Parmi eux, le professeur Martin Ziakwau Lembisa, chercheur spécialisé dans les dynamiques sécuritaires de la région, alerte sur les zones d’ombre de l’accord. Pour lui, ce traité marque peut-être un pas vers la fin des hostilités, mais risque d’entraîner des concessions lourdes en matière de justice et de souveraineté nationale.
Selon son analyse, trois éléments posent problème :
- La légitimation du mouvement M23/AFC, considéré comme un groupe armé à l’origine de nombreuses exactions ;
- La marginalisation possible des forces d’autodéfense dites ‘Wazalendo’, pourtant actives dans la protection communautaire ;
- La reconnaissance implicite du soutien de Kinshasa aux FDLR, groupe également accusé d’actes criminels dans la région.
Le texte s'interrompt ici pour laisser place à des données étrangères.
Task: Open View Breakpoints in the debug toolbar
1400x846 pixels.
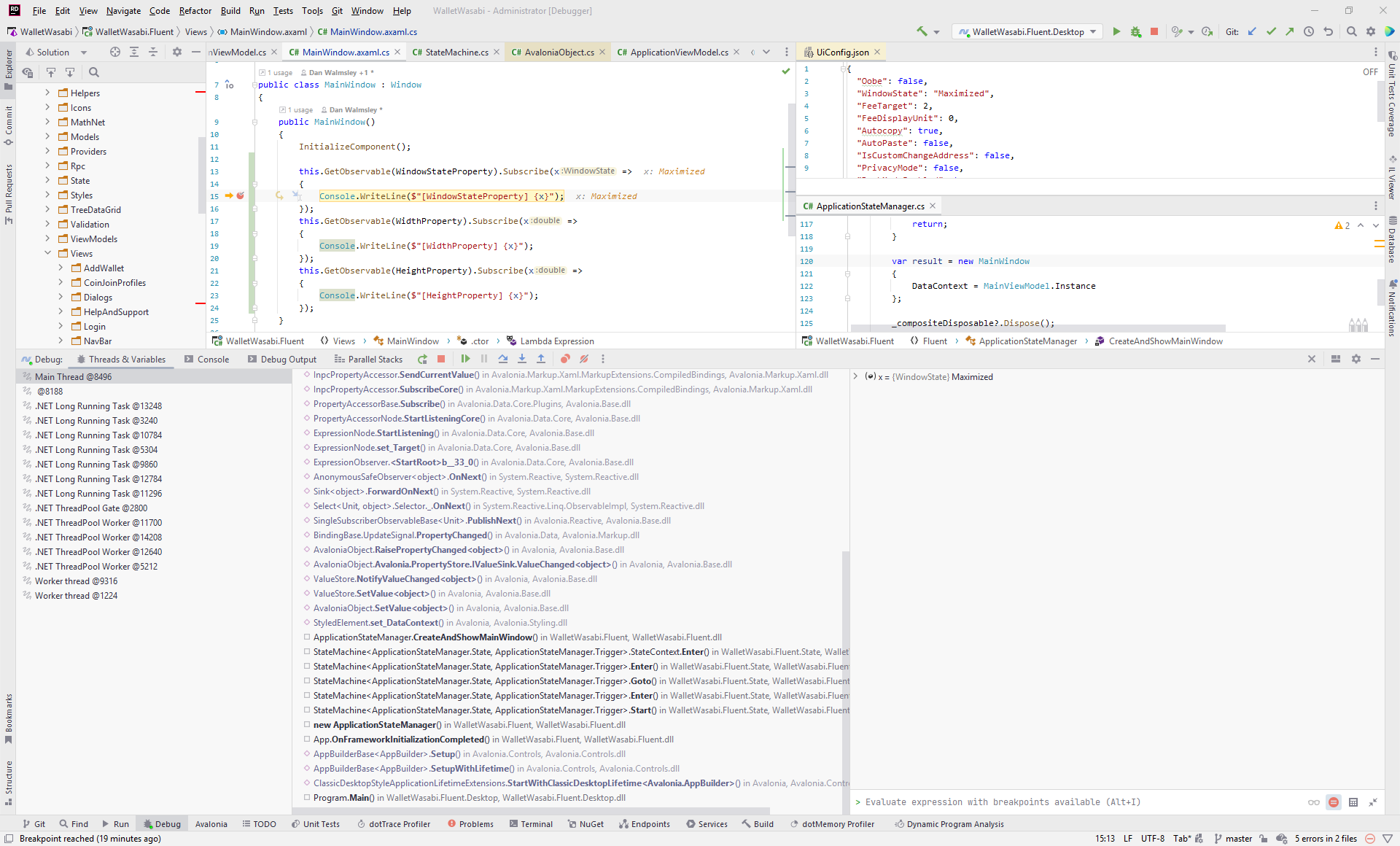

Plus préoccupant encore, l’absence remarquée de la SADC (Communauté de développement d’Afrique australe) dans le processus, pourtant considérée comme un acteur clé de la stabilité régionale.
Pour que la paix soit durable, le professeur Ziakwau recommande une série de mesures internes :
- L’activation de la réserve de défense ;
- Le relancement du programme de désarmement communautaire ;
- L’organisation d’un grand forum national de réconciliation ;
- Et surtout, la lutte contre la corruption pour rétablir la légitimité de l’État.
“Washington n’est peut-être qu’une étape”, conclut-il. “La paix réelle se construira sur le terrain, dans la vérité, la justice et une souveraineté retrouvée.”